CR7 recuperou o killer instinct. Há mais recordes para perseguir

Em Madrid celebra-se o regresso do "instinto assassino" do avançado. Vêm aí novos máximos de golos na seleção? "Do Cristiano podemos esperar sempre mais", diz Carlos Dinis

Foi uma longa espera - pelo menos, para uma máquina de fazer golos como ele. Cristiano Ronaldo não bisava desde junho (3-3 de Portugal com a Hungria), não fazia um hat trick desde abril (3-0 do Real Madrid ao Wolfsburgo) e não conseguia um poker desde março (7-1 do Real ao Celta de Vigo). No entanto, quando na capital espanhola já se temia que a fonte estivesse a secar, CR7 recuperou o killer instinct (instinto assassino) - com quatro golos pela seleção nacional, perante Andorra (6-0). "Com ele, podemos sempre ser surpreendidos, o inatingível passa a ser possível", diz, ao DN, Carlos Dinis, treinador que estreou o avançado na equipa das quinas, assumindo que o avançado pode fixar novos números históricos no futuro.

Já se sabe que Cristiano Ronaldo coleciona recordes: na partida de anteontem, em Aveiro, o homem com mais jogos (134) e golos (65) da história da seleção nacional, traçou novos máximos de rapidez e produtividade. Com dois golos nos primeiros 190 segundos do encontro, fez o mais rápido bis da história das qualificações para Campeonatos do Mundo. E, ao completar o poker, igualou o máximo de golos numa partida de Portugal que fora alcançado por Eusébio (no 5-3 à Coreia do Norte, em 1966), Nuno Gomes (7-1 a Andorra, em 2001) e Pauleta (8-0 ao Kuwait, em 2003).

No entanto, "do Cristiano podemos esperar sempre mais e mais" - como nota Carlos Dinis, técnico que dirigiu a seleção nacional de sub-15 na estreia internacional de CR7 (em 2001, numa vitória sobre a África do Sul, 2-1, no Torneio Internacional de Rio Maior).
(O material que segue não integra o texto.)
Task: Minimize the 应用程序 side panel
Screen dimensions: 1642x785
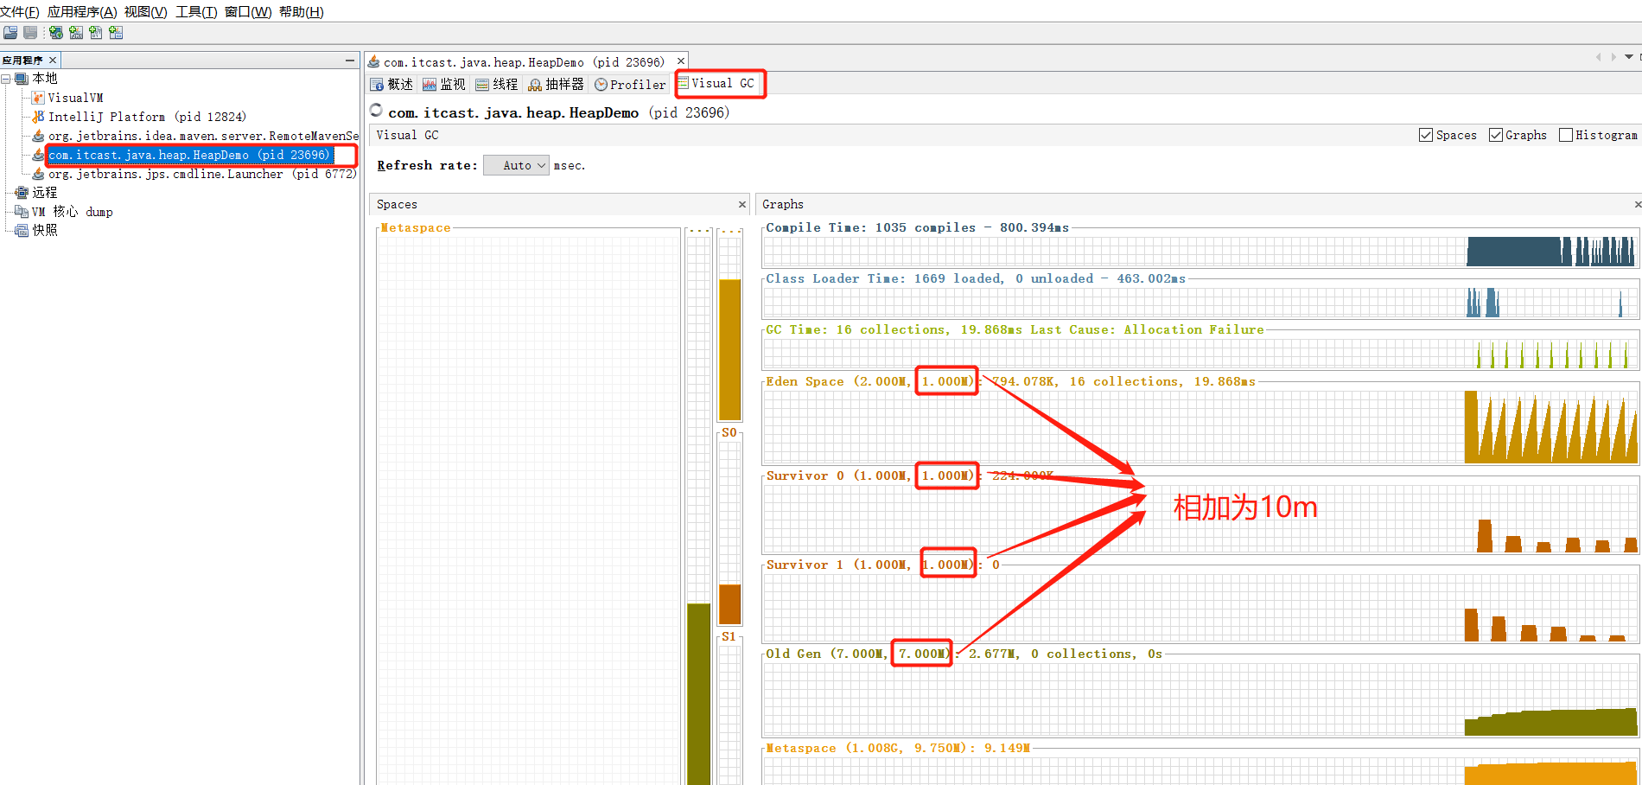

Será possível tornar-se o melhor marcador da história de Portugal em fases de qualificação de Mundiais (tem 19 golos, tanto como Pauleta); chegar ao top 10 de goleadores internacionais a nível de seleções (está a seis do alemão Miroslav Klose, 10.º da lista) ou ser o primeiro a faturar cinco vezes pela seleção portuguesa numa só partida (uma derradeira fasquia)? O antigo selecionador julga que tudo isso pode ser possível, "em função da personalidade, qualidade e ambição" do avançado madeirense, de 31anos.

O primeiro desses desafios até pode ser superado amanhã, na visita às Ilhas Faroé (19.45) - onde Portugal não contará com Nani, ontem dispensado por não estar apto para jogar em Tórshavn . "Será um jogo com outro grau de dificuldade, até por ser em piso sintético", nota Carlos Dinis, sem acreditar, ainda assim, que possa haver "algum tipo de retração" dos jogadores portugueses com receio de eventuais lesões.

No entanto, por agora, Ronaldo parece ter conseguido o mais importante: reencontrou o killer instinct - algo muito celebrado em Madrid, onde começavam a questionar a escassez de golos do português esta temporada (o seu pior início de época na liga espanhola). "Despertou o instinto assassino de Cristiano", escreveu o diário Marca. "Cristiano irrompe ante Andorra", notou, por sua vez, o jornal As, que dedicou a manchete ao reencontro com os golos da estrela merengue.

Essa injeção moral foi importante. "Ele teve dois meses de paragem e as coisas não aparecem de forma espontânea. Há que dar tempo ao tempo", lembra Carlos Dinis. Depois, quando se trata de Ronaldo, já se sabe: os golos acabam por surgir.